Mentawai Business Trip
Summer is fast approaching and I am excited. Every summer the waves in Hawaii go flat and so I, like most of my surfing brethren, migrate somewhere not affected by the summer slump. This year, I plan on going to the Mentawai Islands. They are a group of mostly uninhabited islands in North Sumatra in Indonesia. They are only accessible by boats and are home to some of the best waves in the world. My friends and I will be staying at one of the few land camps in front of one of the best waves in the Mentawai; Lances Right. I can’t wait.

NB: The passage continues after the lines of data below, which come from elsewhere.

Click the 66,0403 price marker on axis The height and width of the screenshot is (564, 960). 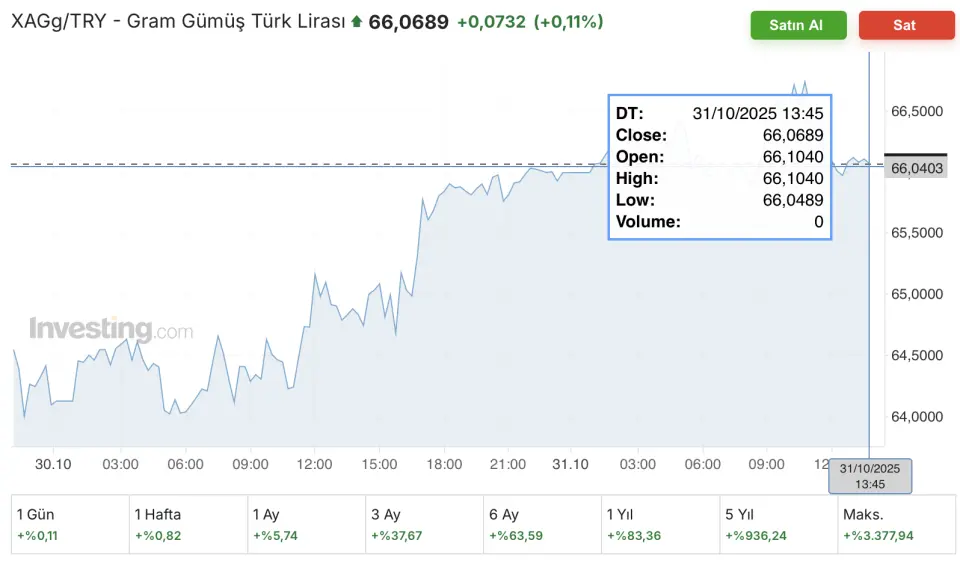pos(916,168)
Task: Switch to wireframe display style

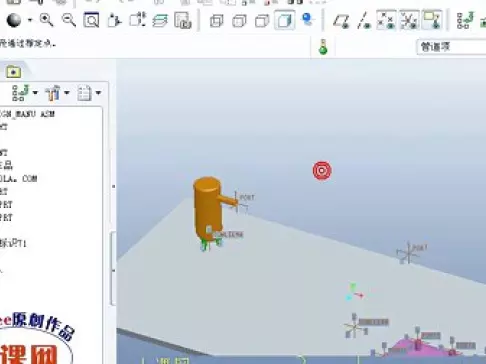Action: 217,21
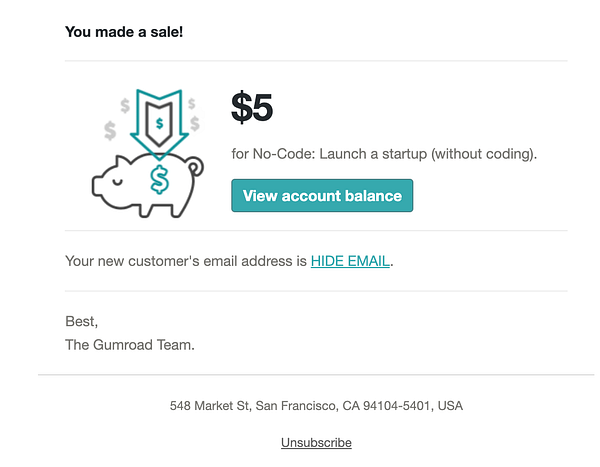This screenshot has width=600, height=467.
Task: Click the small dollar sign inside the arrow
Action: tap(160, 123)
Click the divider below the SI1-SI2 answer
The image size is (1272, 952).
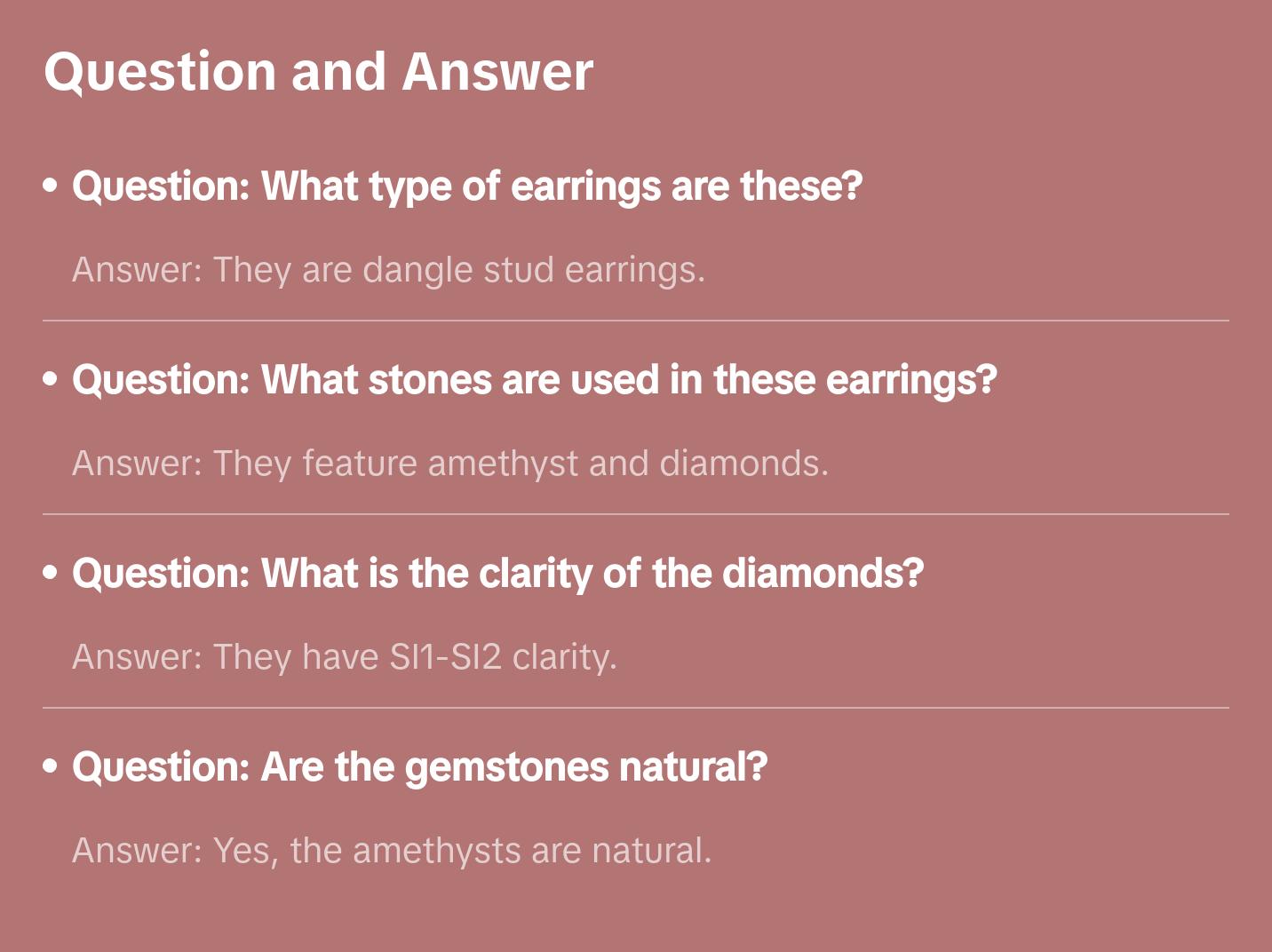636,708
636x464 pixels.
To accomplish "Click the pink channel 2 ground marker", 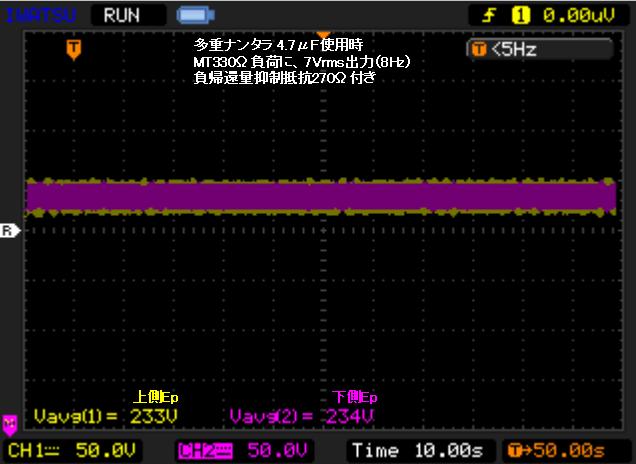I will pyautogui.click(x=10, y=424).
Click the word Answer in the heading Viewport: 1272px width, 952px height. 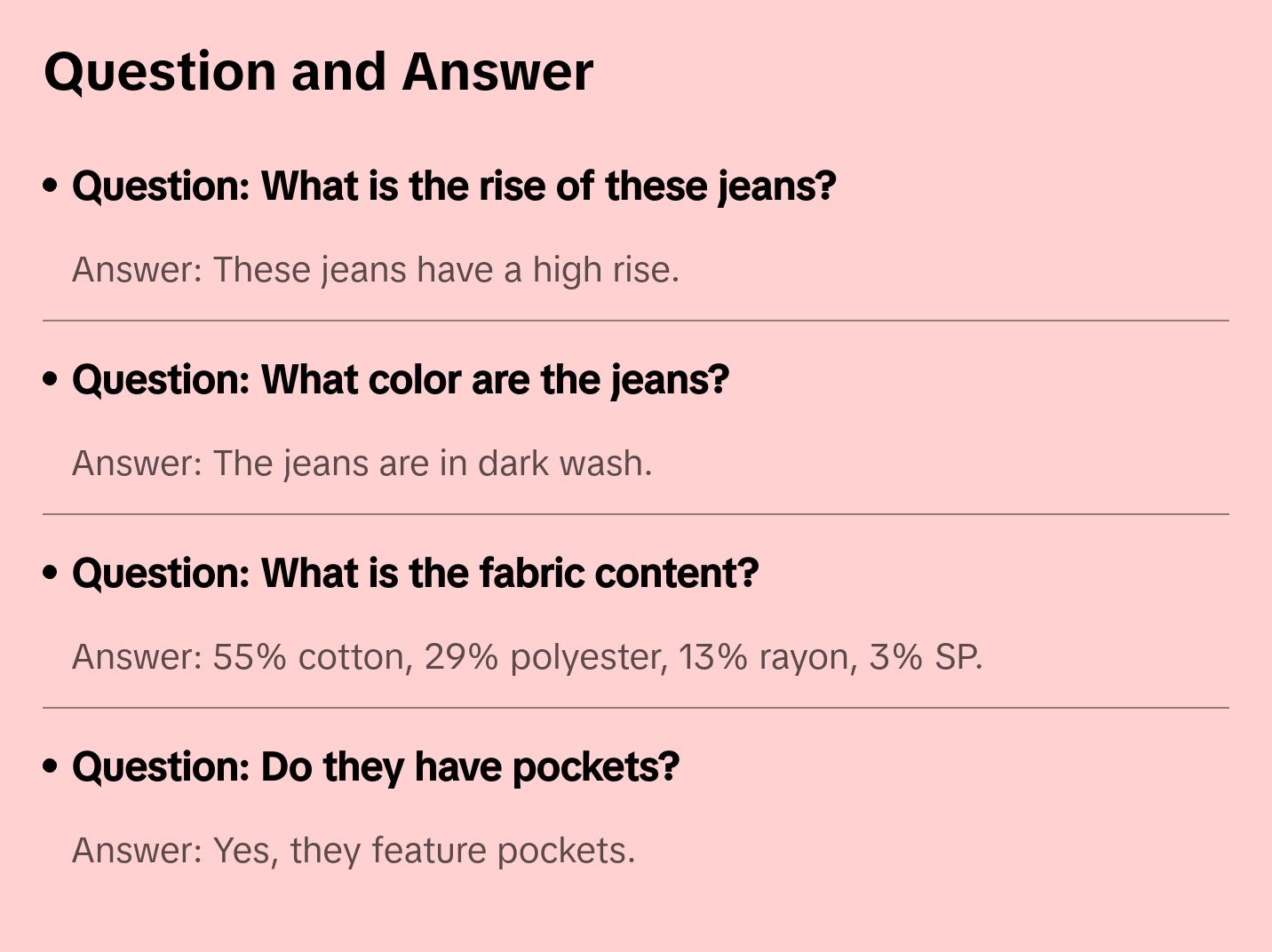[497, 72]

Last summer we went on the same trip and stayed at the same camp and it was a blast. For three weeks we surfed and fished everyday nonstop. The food was great, the people friendly and it was a dream trip. This time is more of a business trip. I am involved in a surf movie platform called Innersections where surfers make their own short surf movies and submit them to Taylor Steele, an award-winning director. The public votes on the surf parts and the top 25 get to appear in Taylor’s next surf movie. The very best section of the whole movie will be awarded a hundred thousand dollars. This is a huge deal for any surfer and especially for me since even appearing in the movie will boost my career ten fold. I will use the time in the Mentawai to film for my part in the amazing waves it has to offer.
The worst part about the Mentawai Islands is how hard it is to get there. First, you have to take an 11 hour flight to Korea, then an 8 hour flight to Taiwan, then a 6 hour flight to Jakarta, and then a 2 hour flight to Padang. Once you get there you jump on a ferry for 12 hours till you get to the main port in the Mentawai. You’re not done yet as you still have to board a small, smelly dingy which you ride for 3 hours till you get to the camp. To get home you have to do all this in reverse. The worst part? It cost a little over 2 grand just for the flight. However, it’s all worth it.

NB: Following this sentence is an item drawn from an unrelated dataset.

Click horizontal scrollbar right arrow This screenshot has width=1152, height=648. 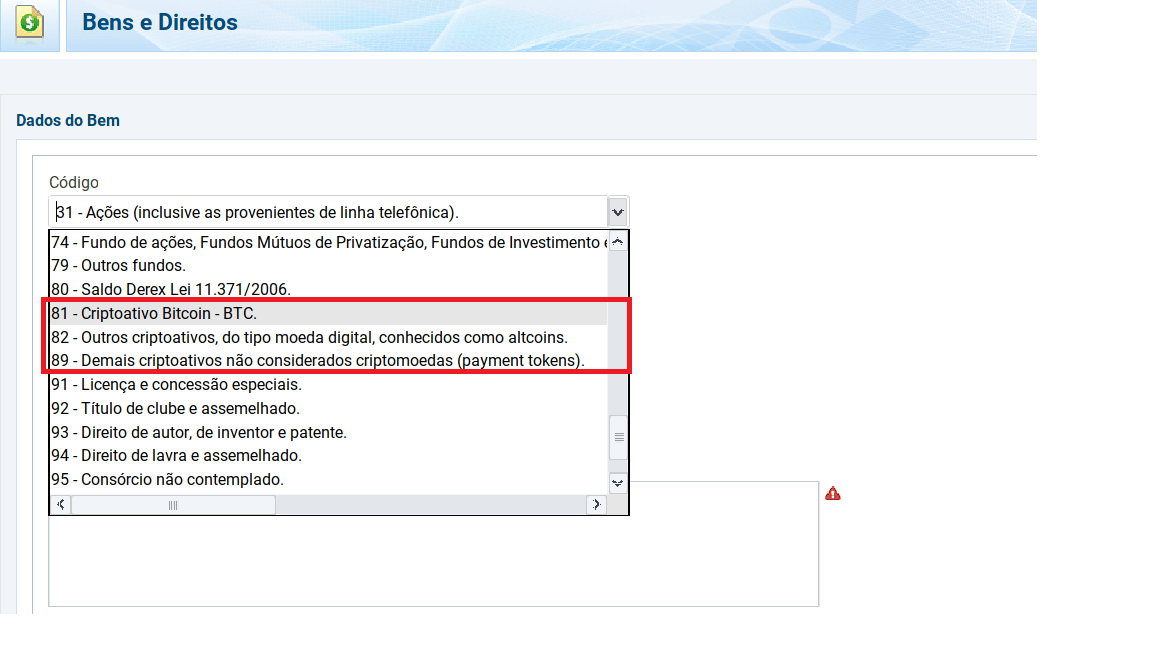click(596, 505)
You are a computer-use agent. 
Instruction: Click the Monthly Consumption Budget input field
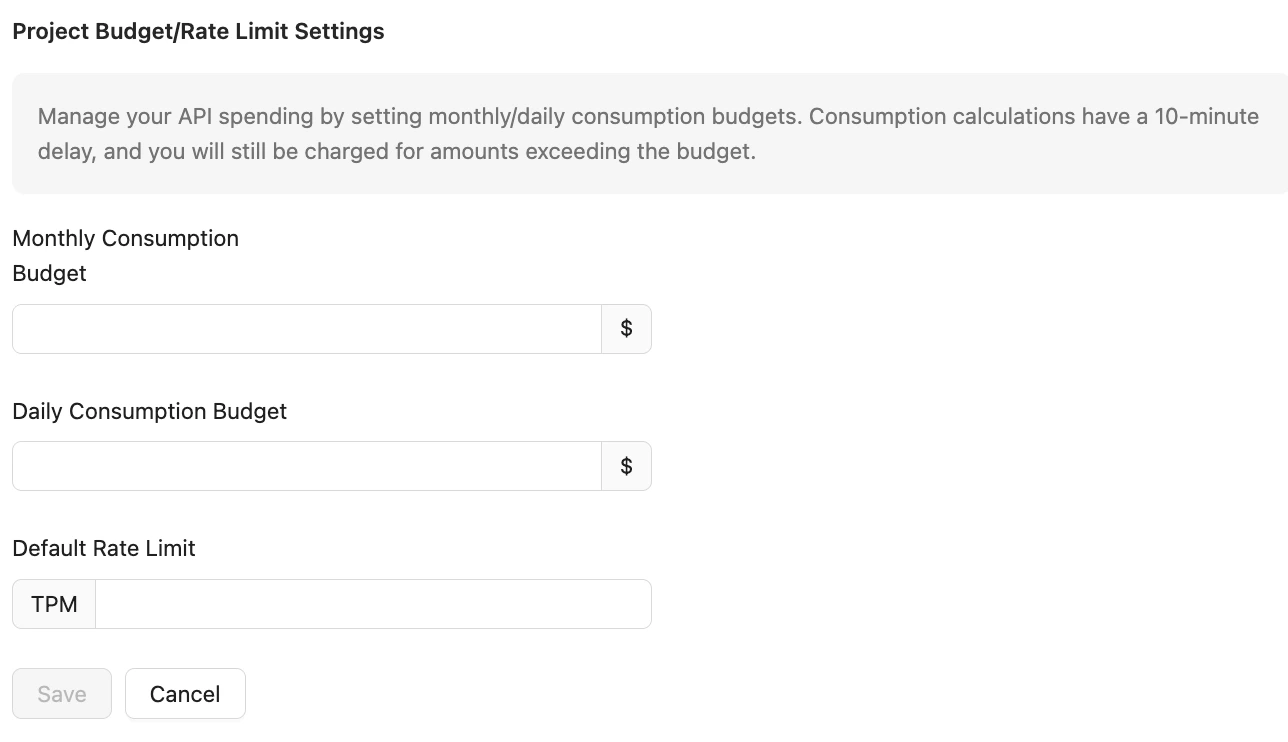coord(306,329)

I will be traveling there with my good friend and professional surfer, Jamie O’Brien. Jamie is one of the most well-known surfers in the world and finished second place last year in the Innersection contest. He has taken me under his wing for years now and is a huge reason I am where I am. We will also be accompanied by my other good friend and Jamie’s videographer, Damien. He also kind of doubles as my filmer and will be in charge of putting together my Innersection as well as providing the cinematography. I have a lot of good footage already, but he and Jamie think I need more high performance maneuvers. Who am I to argue with professionals? So of course ,I came along; anything to get me out of America.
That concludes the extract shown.